◆ **EXERCISE BRIEF**
Give the records again, every one, exactly.
*** SUPPLIED DATA Section Begins ***
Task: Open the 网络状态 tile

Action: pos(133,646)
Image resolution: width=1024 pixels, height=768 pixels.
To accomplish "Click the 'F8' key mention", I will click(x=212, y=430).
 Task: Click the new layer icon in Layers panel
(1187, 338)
*** SUPPLIED DATA Section Ends ***
◆ **EXERCISE OUTPUT**
Task: Open the 网络状态 tile

Action: pos(133,646)
Image resolution: width=1024 pixels, height=768 pixels.
To accomplish "Click the 'F8' key mention", I will click(x=212, y=430).
 Task: Click the new layer icon in Layers panel
(1187, 338)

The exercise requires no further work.